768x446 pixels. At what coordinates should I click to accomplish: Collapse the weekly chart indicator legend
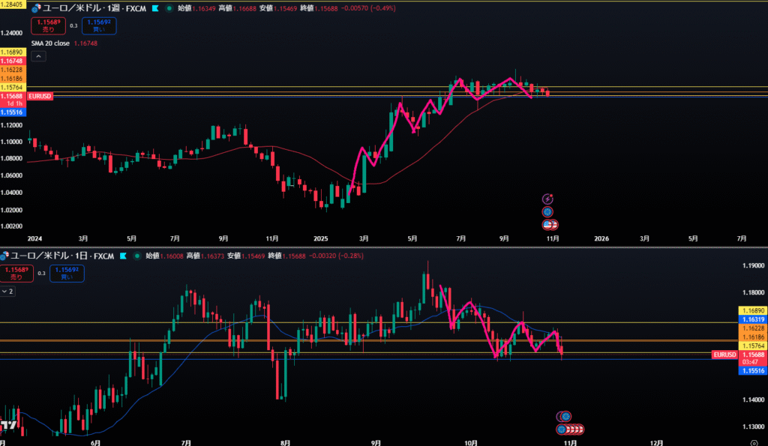click(x=38, y=56)
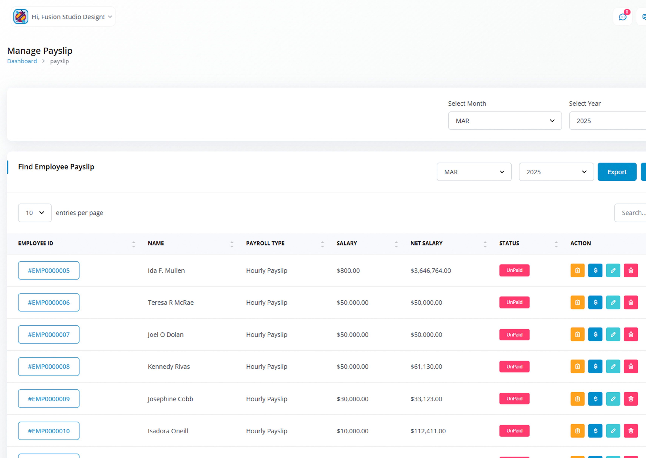This screenshot has height=458, width=646.
Task: Open employee link #EMP0000008
Action: tap(49, 367)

◆ Problem requirements
Without including any picture, copy the listing above exactly and in full.

◆ Exercise output
768x446 pixels. At what coordinates should I click to accomplish: Collapse the weekly chart indicator legend
click(x=38, y=56)
This screenshot has height=458, width=646.
Task: Open employee link #EMP0000008
Action: tap(49, 367)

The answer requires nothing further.